I really hate carrying anything so if I have to carry things, which I often do, I want to carry them in the most efficient and minimal way I can, and do that with some style. I used to always be hunting for “the perfect bag” thinking I could find something that would work for all occasions but I now know that simply doesn’t exist, and different problems require different solutions. Because of that, I obsess a bit about bags which is annoying for me, but perhaps beneficial for you.

2019 Bags
[L to R: Integer, Spar, Shank]

Beyond size the major issues I consider are:

  • Build quality – Is it going to fall apart after using it every day for 6 months?
  • Weather resistance – Is my stuff going to get ruined if it starts raining while I’m out?
  • Usability – Do I need to think about how to get to my stuff, or is it intuitive?
  • Lifetime guarantee  – If there is a problem, will the company stand behind their product?

So, this is what I’m using to carry things around these days, sorted from small to large:

Chrome Industries Cardiel Shank – If I need more than I can carry in my pockets, this is my go to. In the 80’s this would have been called a hipsack, a fannypack or any number of other pejoratives. While the style was questionable then the logic was sound, and in the decades sense the style has course corrected. I tend to wear this across one shoulder so I can swing it on to the front for easy access or to the back to disappear. It’s subtle, but large enough to hold my iPad Mini, field notes and/or a moleskine notebook, a Leica M body or other compact camera, a bag of coffee, some extra film or even a compressed micro-puff jacket, should I anticipate needing such a thing. This is too small for a laptop, but that’s exactly why I like it. A Chrome Industries messenger bag was my daily carry for much of the early 2000’s and their products have always been bombproof.

Mission Workshop Spar – If I need to a laptop but not much else, I reach for the Spar. This is basically a laptop sleeve with a tiny extra pocket for cables, and several ways to get into the main compartment. This is so thin it will fit unnoticed under a jacket if that is required, and the sling strap adjusts incredibly well. I moved away mostly from one-shoulder kind of bags because I find they hurt my back after carrying them all day, so I bought the add on backpack harness, but I actually find the one shoulder strap to be more comfortable.

(A brief note about Mission Workshop, the company was founded by the ex-Chrome team when they sold the company and they put everything they learned then into practice here. When I switched from messenger to backpack style bags, I bought their  Fraction rucksack and over the following decade if became the best bag I’d ever had in my life, hands down. When it eventually wore out, MW took it back and offered to replace it 1:1 with  new one, or give me that amount as credit towards something else. Very solid policy.)

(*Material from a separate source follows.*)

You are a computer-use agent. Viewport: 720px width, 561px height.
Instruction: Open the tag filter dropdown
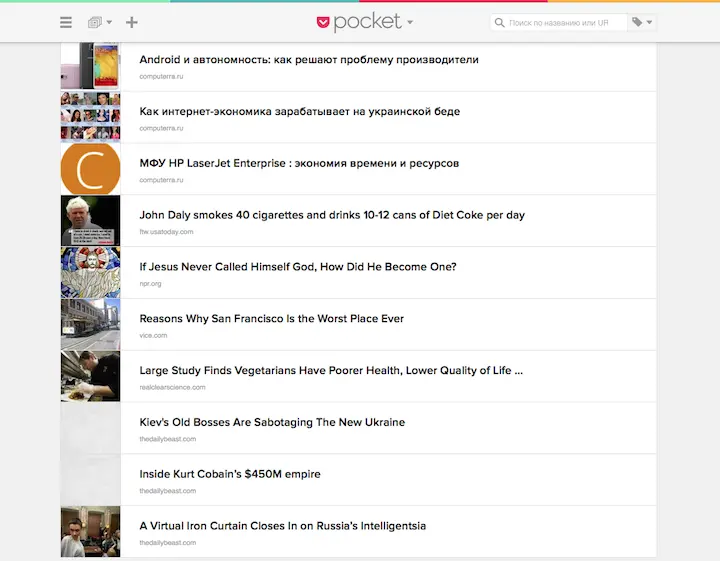point(641,22)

Mission Workshop Integer – I actually bought the previous version of this called the Rhake the moment it was released and loved it in every possible way. My only complaint was that if I put my camera into it, I didn’t tend to take it out because there was just too many steps involved. That only matters because of the kind of photography I do, where I need my camera quickly and also want it out of the way just as quick. When they announced the Integer, which seemed like the Rhake with an additional side opening to quickly grab a camera I was all over it.

In practice the Integer is actually a bit larger than the Rhake. While the Rhake has a very slim profile, the Integer sticks out from your back a bit more which can be an issue in crowds or when trying to jam it under a plane seat, but pulling out the built in foam padding that makes up the camera compartment helps with that a bit but I do find myself wishing it was a bit flatter.

Original Rimowa Cabin – The above covers 90% of my “carrying stuff” needs, but I’d be remiss not to discuss travel as I’ve done in the past. The Integer is actually large enough to hold what I need for several days, but if I have extra gear or am going around the world for more than 5 or 6 days then I’m bringing a suitcase and there is nothing better than Rimowa. I’ve discussed this before but I used to go through $150-200 bags every year, they’d drop a wheel, have a zipper failure, or something else which added unexpected and sometimes nightmarish issues to my trip. I kept hearing about Rimowa and eventually caved in and threw down the big bucks for one and it’s the best suitcase I’ve ever had. More than a decade later it still looks and works like brand new, and I never worry about it breaking mid trip. I few years back I was gifted the aluminum version of the composite model that I had, and immediately passed the composite one down to my son who I’m certain could use it for the rest of his life without ever needing to replace it. The pricetag seems high, but with a literal lifetime lifespan, it very quickly becomes cheaper than buying a new bag every few years. For anyone with a regular travel schedule, you’d be crazy not get one. Inside I use a set of Eagle Creek packing bags to compress and keep laundry and toiletries separate, and those work just as well in any of the other bags if I use them instead.

That’s what I’m carrying when I want to carry stuff. Hope this was helpful and useful, let me know if further travel/carry/gear kind of posts are interesting for you and I’ll see what I can whip together.